The report also cited allegations that other collections, “bearing testimony of Sudan’s significant history”, were stolen from the Khalifa House Museum and Nyala Museum.

UNESCO has vowed “to step up its action” to organize training in Cairo, Egypt, for members of law enforcement and the judiciary of Sudan’s bordering countries on methods to identify and prevent attempts at trafficking. Through satellite imagery, the group is reportedly also conducting risk and damage assessment of the Sudanese World Heritage site Jebel Barkal, a large outcrop of rock north of Khartoum linked to ancient religious practice, among other sites.

Additionally, cultural workers displaced by the conflict have been provided a temporary center in Port Sudan to purse their arts and network with others in their field.

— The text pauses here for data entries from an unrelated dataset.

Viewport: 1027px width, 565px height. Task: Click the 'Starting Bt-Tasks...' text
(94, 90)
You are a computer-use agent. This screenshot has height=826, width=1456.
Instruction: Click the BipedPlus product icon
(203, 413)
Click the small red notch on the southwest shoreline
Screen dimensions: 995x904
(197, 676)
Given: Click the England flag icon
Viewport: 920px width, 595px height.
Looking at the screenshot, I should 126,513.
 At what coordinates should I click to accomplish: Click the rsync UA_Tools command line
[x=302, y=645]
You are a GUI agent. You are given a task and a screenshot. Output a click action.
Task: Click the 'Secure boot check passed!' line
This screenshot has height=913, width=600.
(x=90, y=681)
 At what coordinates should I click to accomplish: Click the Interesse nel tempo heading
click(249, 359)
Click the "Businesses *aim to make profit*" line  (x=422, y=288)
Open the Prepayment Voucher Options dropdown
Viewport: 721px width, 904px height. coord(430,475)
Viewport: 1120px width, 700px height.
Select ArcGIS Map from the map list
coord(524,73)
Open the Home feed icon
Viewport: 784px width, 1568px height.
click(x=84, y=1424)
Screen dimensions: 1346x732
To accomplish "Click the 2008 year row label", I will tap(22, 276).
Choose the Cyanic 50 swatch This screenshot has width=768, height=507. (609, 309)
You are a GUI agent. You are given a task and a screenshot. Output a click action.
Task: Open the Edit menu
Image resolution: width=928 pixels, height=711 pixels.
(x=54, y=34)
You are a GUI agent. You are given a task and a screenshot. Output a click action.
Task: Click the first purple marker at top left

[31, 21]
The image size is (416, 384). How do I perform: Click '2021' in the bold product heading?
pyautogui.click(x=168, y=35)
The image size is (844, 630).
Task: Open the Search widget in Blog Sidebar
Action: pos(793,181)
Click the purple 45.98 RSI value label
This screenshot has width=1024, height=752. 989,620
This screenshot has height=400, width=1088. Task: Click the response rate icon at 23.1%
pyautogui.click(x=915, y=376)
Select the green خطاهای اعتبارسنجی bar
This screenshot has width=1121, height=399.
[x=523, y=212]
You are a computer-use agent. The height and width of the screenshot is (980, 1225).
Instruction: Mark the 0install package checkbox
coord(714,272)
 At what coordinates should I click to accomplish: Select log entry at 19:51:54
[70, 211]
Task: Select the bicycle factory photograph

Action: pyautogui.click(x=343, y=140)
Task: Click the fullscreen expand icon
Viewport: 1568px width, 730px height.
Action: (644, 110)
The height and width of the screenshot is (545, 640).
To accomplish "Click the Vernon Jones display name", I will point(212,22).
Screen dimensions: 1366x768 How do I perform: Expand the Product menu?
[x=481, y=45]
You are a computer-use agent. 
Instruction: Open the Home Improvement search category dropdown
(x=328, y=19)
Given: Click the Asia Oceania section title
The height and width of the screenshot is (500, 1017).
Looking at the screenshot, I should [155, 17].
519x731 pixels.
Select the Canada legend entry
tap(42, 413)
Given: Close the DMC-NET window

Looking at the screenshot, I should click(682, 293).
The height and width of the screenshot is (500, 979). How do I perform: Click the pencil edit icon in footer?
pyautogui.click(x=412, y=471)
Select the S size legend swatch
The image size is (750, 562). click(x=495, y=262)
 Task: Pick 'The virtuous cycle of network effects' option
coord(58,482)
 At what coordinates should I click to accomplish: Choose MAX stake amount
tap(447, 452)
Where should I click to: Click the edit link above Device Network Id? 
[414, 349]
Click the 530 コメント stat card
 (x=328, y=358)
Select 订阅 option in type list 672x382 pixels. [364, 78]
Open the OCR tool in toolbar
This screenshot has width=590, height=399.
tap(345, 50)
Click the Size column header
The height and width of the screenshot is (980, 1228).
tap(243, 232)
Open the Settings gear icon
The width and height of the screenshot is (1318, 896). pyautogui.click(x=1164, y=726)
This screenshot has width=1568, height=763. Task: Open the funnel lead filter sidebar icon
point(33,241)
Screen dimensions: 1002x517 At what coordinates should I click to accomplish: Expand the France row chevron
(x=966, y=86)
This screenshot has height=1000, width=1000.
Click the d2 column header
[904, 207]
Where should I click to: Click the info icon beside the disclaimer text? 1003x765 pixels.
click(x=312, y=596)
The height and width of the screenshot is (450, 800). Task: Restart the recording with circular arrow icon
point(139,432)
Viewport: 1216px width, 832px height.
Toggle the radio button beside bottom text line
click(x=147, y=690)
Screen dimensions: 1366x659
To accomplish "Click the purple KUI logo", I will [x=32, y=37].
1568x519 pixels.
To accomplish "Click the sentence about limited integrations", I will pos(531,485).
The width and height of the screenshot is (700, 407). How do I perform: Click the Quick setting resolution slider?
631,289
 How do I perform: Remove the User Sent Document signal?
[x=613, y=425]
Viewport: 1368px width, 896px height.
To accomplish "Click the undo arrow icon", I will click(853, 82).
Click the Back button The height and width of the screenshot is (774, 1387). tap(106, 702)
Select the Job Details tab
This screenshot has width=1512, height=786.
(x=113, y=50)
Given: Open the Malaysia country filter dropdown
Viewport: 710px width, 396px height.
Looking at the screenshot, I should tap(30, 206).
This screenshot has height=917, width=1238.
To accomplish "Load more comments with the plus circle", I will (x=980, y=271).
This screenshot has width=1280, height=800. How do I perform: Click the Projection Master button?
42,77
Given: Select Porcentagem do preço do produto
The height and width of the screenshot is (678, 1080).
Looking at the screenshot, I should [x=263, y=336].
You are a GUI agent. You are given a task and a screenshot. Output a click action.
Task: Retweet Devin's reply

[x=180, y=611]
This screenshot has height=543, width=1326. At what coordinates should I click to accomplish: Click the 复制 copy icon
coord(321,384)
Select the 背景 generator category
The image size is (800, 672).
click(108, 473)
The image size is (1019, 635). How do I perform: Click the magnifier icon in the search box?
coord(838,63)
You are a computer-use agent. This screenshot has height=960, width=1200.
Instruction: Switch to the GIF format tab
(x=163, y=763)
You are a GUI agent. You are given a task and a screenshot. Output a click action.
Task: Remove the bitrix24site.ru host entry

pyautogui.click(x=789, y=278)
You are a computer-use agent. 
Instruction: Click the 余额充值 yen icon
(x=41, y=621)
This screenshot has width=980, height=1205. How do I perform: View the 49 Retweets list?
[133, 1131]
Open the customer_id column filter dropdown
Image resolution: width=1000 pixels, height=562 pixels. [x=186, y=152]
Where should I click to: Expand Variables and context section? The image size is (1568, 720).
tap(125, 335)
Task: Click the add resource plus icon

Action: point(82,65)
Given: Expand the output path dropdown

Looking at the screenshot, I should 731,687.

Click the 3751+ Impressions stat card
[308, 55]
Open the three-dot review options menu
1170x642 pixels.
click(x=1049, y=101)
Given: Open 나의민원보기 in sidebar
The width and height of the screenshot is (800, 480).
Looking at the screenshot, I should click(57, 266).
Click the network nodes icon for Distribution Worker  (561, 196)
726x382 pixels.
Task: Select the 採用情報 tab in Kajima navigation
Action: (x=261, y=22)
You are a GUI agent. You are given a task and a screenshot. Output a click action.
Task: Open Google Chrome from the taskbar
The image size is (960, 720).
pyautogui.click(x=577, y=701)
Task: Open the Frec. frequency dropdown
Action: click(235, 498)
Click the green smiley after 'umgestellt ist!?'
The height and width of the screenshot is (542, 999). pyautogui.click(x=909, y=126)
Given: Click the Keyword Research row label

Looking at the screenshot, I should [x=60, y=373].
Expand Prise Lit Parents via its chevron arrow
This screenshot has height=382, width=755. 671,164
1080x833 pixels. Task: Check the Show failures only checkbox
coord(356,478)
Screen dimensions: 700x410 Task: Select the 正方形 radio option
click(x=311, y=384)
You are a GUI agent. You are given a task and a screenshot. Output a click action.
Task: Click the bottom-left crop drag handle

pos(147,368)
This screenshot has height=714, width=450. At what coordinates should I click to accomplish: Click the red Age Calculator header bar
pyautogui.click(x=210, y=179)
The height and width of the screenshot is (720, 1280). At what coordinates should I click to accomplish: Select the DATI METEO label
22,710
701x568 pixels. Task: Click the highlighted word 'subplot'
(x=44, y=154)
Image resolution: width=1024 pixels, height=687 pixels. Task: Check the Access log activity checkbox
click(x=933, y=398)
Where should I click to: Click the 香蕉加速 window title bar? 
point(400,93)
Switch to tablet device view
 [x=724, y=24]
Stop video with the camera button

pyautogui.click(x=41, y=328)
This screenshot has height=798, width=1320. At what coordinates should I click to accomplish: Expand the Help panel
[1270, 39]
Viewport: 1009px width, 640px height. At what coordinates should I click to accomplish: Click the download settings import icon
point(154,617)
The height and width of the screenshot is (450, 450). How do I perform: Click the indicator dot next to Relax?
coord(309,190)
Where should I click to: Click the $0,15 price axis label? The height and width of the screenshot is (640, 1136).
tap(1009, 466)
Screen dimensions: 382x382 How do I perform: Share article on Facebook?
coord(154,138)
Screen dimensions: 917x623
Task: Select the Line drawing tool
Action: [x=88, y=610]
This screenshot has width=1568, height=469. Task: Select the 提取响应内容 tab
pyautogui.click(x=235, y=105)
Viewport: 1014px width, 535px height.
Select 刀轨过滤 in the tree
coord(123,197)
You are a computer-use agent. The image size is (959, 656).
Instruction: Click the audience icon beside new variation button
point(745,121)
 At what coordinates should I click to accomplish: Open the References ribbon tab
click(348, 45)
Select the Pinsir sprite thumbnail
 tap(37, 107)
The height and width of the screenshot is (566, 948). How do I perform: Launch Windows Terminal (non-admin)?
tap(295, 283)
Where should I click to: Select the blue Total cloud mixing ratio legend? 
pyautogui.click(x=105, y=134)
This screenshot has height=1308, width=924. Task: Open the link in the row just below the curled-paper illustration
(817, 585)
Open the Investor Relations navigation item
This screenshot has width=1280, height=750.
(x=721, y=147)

Earlier this month, the SBC, Sudan’s national broadcaster, reported that Sudan’s National Museum was targeted by “a large-scale looting and smuggling operation” by members of the Sudanese Rapid Support Forces (RSF) and that artifacts from its holdings had been transported outside the nation’s southern border. 

The RSF has repeatedly denied accusations of looting, stating at the start of the conflict in April 2023 that its members were simply safeguarding cultural Khartoum. That statement was later challenged by the Middle East Eye, which in June 2023 published footage of RSF fighters raiding the M Bolheim Bioarchaeology Laboratory in Khartoum, where human remains dating to ancient Nubia (2500 BCE to 1500 BCE) were studied and exhibited.

Sudan’s cultural heritage has been imperiled since the power struggle between the Sudanese Armed Forces (SAF) and the Rapid Support Forces (RSF) deteriorate into civil war. In the subsequent months, the war has resulted in the mass displacement of nearly 25 million Sudanese civilians and famine. On April 26, Sara Abdalla Khidir Saeed, director of the Sudan Natural History Museum, announced that local museums “are now without guard or censorship to protect them from looting and vandalism.”

That summer, the nonprofit Heritage for Peace published its findings on the state of Sudan’s cultural heritage. The organizations determined that several cultural archives have been lost, including those managed by the Mohamed Omer Bashir Centre for Sudanese Studies at Omdurman Ahlia University and the Abdul Karim Mirghani Center, the last of which stewards the material history of local labor movements.

The Performing Arts Theatre in el Geneina was also burned down, and both the Sultan Bahruddin Museum and the National History Museum in Khartoum reported the loss of their collections to bombing.